ボランティアで注意したいマナーやルールは?参加前の準備も

ボランティアは無償で行う貢献活動で、子供達への教育支援や環境保護、災害時の被災地支援など様々なジャンルの活動があります。これからボランティアを始める予定の方や検討中の方にとって、参加前にスタッフとして準備する物や注意すべきルールやマナーが無いか、気になる方も多いでしょう。

災害時の救護活動といった危険を伴う活動では、ボランティア保険への加入が必要となります。その他、活動内容によっては守秘義務が生じ、情報が漏れることは所属先の団体の信頼を損ねる可能性があるため注意しなければいけません。
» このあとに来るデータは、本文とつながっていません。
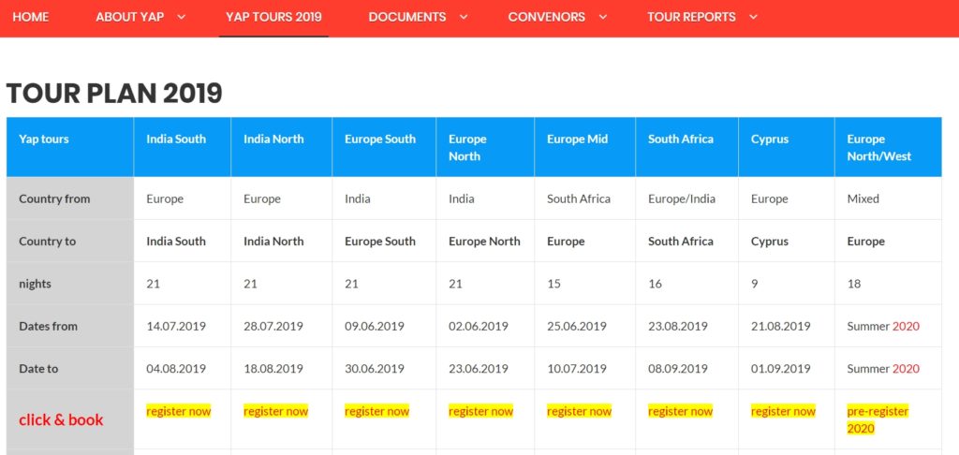Expand the Tour Reports menu chevron

[754, 17]
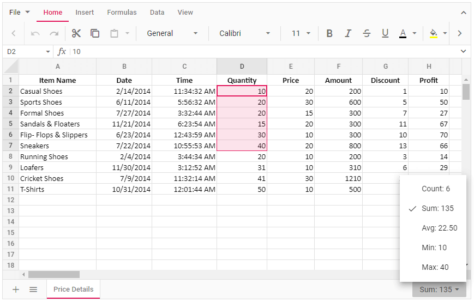Image resolution: width=474 pixels, height=302 pixels.
Task: Open the Formulas tab
Action: click(122, 13)
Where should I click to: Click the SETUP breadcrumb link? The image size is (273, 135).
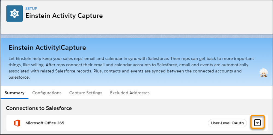coord(31,8)
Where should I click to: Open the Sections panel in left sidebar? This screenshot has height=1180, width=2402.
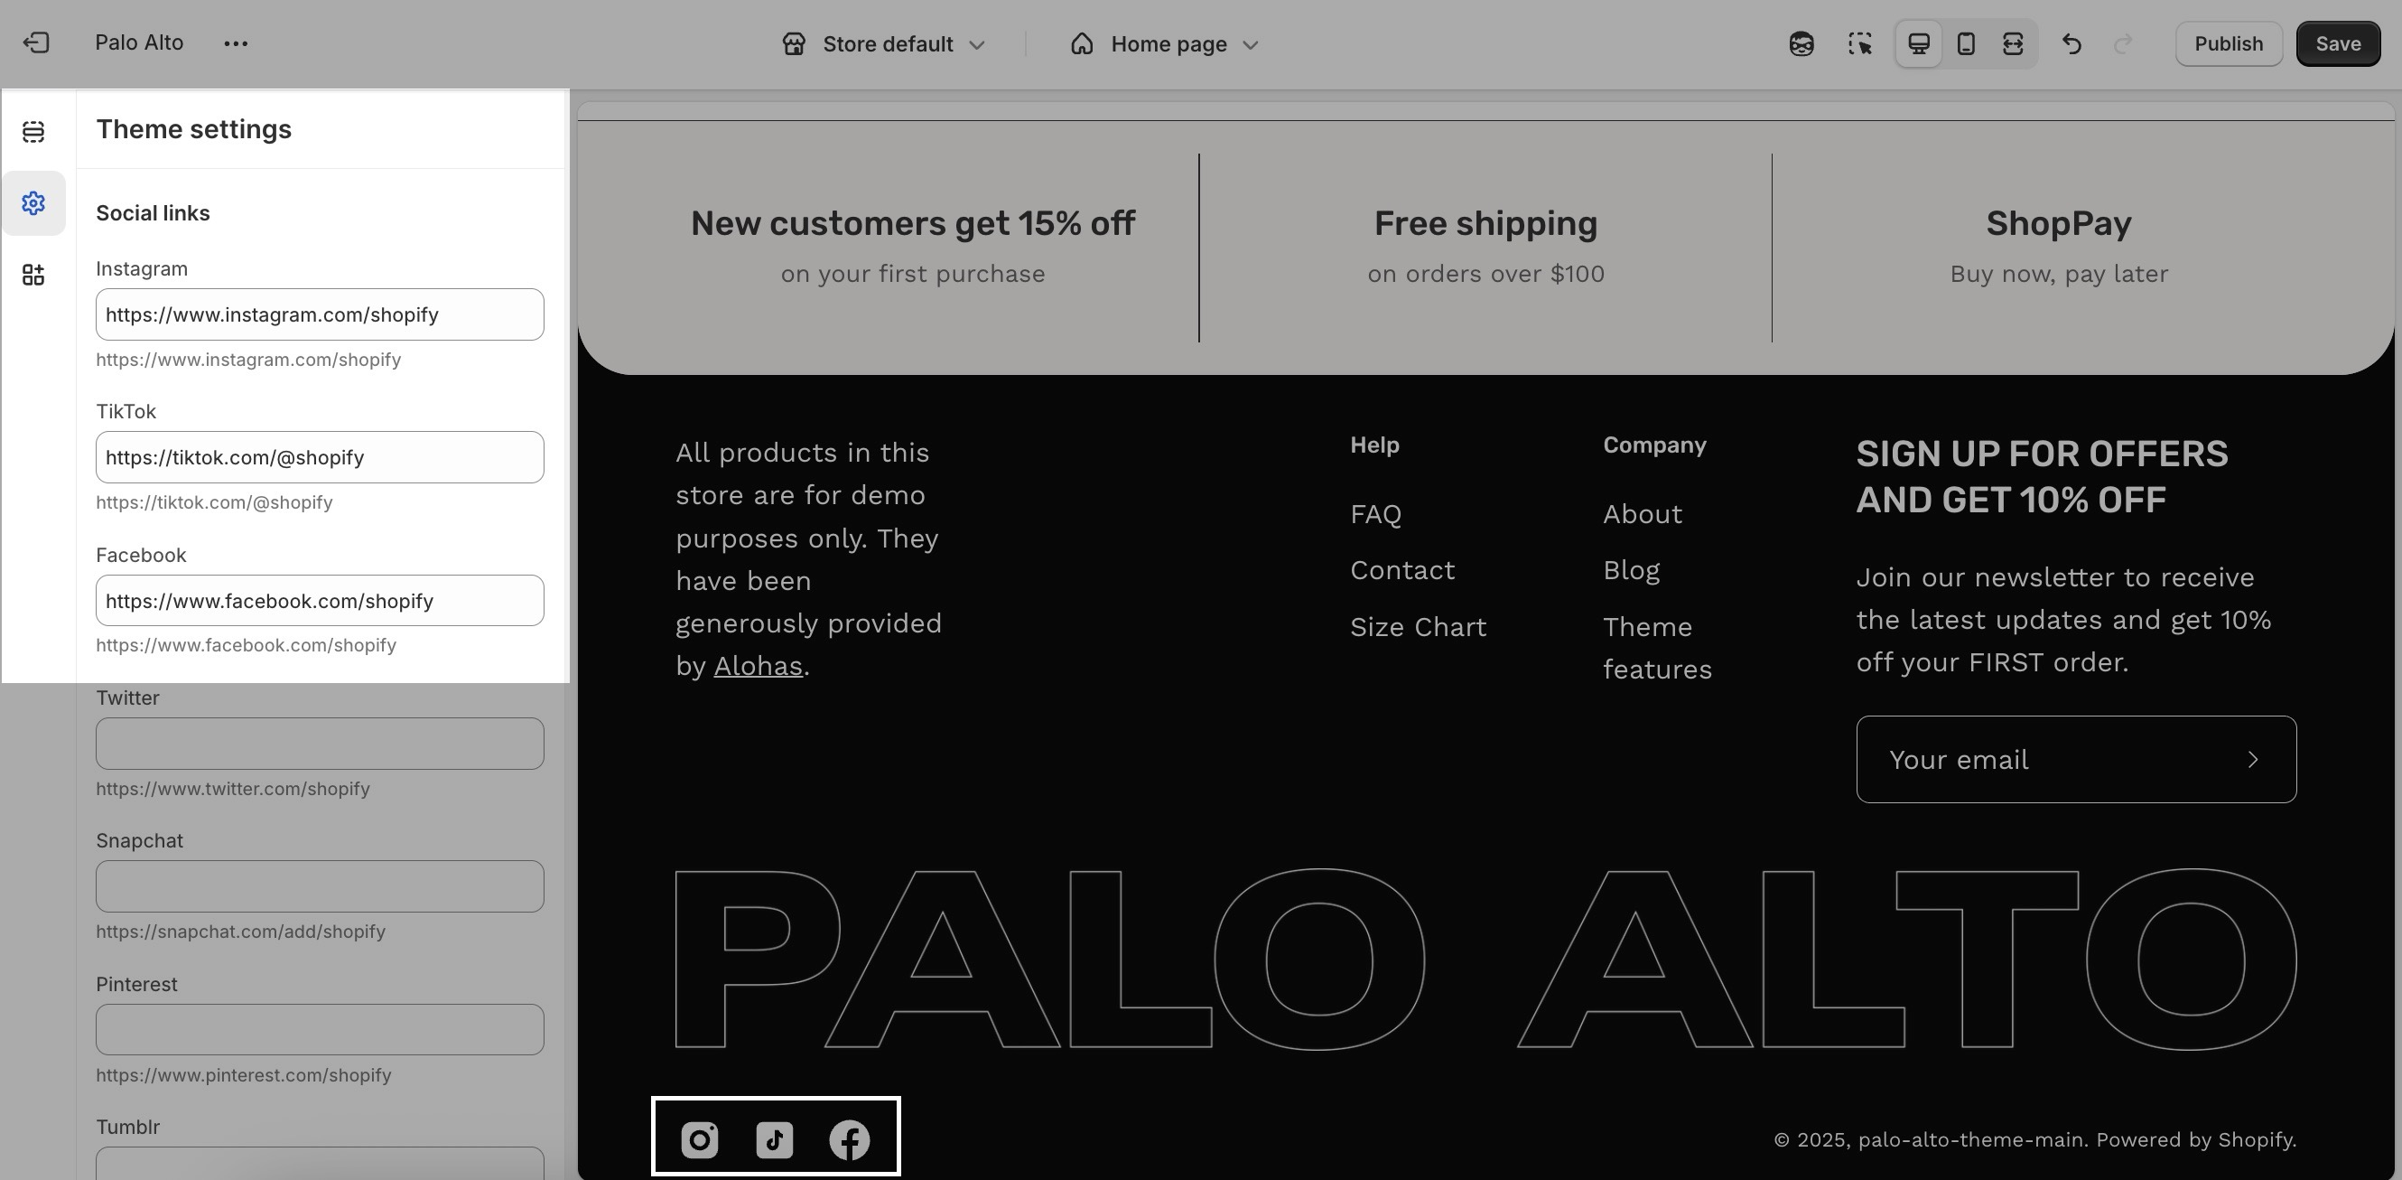(x=34, y=132)

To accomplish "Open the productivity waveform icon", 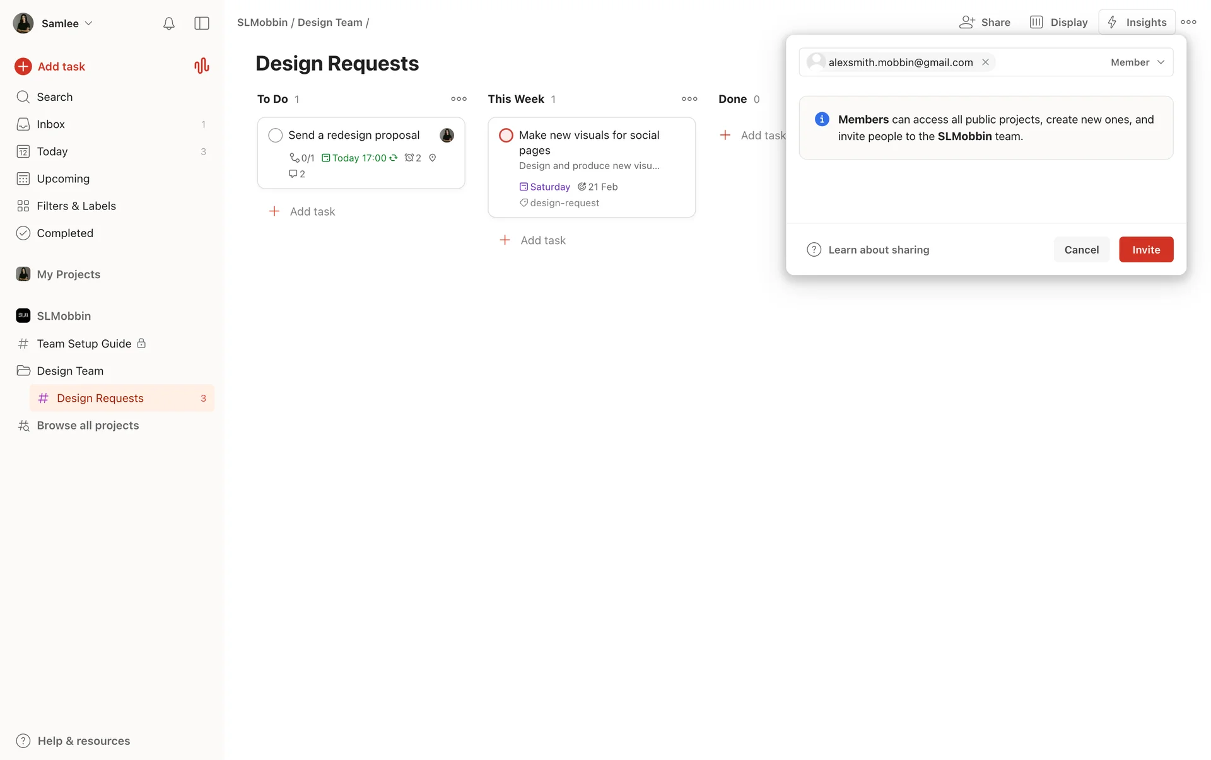I will pos(201,66).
本記事ではボランティアの概要やジャンル・活動内容、ボランティアで注意するマナーやルール5つ、参加前の準備について解説していきます。

目次

  1. ボランティアとは?主なジャンルや活動内容
  2. ボランティアで注意するマナーやルール5つ
    2-1.自身に無理のない活動スケジュールを組む
    2-2.時間・約束・守秘義務を守る
    2-3.安全性に注意したボランティアを心がける
    2-4.応募前には活動先の団体・内容をよく確認する
    2-5.相手の立場を尊重したコミュニケーションを
  3. ボランティア参加前の準備
    3-1.被災地の活動で必要なもの・知っておきたいこと
    3-2.ボランティア保険への加入検討
  4. まとめ

1.ボランティアとは?主なジャンルや活動内容

ボランティアはvoluntas(意志)というラテン語から由来しており、自身の意思で行う無償の貢献活動を意味します。ボランティアのジャンルとしては災害時の被災地の救援、障害者・高齢者支援、環境保護などがあります。

支援対象・ジャンル 主な活動内容
災害 物資の輸送、炊き出し、救援・保護活動、土砂・がれきなどの撤去、被災地の子供への支援など
子供・青少年 教育支援、居場所づくり(子ども食堂・フリースクールなど)、育児のお手伝いなど
高齢者 PC・スマートフォンなどデジタル機器アドバイス、レクリエーション・デイケアなどの交流・雪かき・買い物など日常生活のサポート
障害者 登校・外出時のサポート、手話・点訳・筆談など
環境保護・農業 自然環境の保全、清掃活動、農業、直売所のサポートなど
貧困・人権 貧困家庭の子供達への学習支援、途上国での新規事業立ち上げ・雇用促進、人身売買・児童婚など権利侵害の啓蒙・普及活動など
まちづくり・地域の支援 地域のPR活動、交通安全運動、防犯・防災活動など
医療 献血、病院ボランティア、医療機関や関連団体、病気の啓発・普及活動
文化・芸術・スポーツ 美術館・博物館の案内、スポーツイベントの補助スタッフなど

身近な事例として「献血」もボランティアにあたります。「献血のバスを見かけたことがある」「献血したことがある」という方も多いのではないでしょうか。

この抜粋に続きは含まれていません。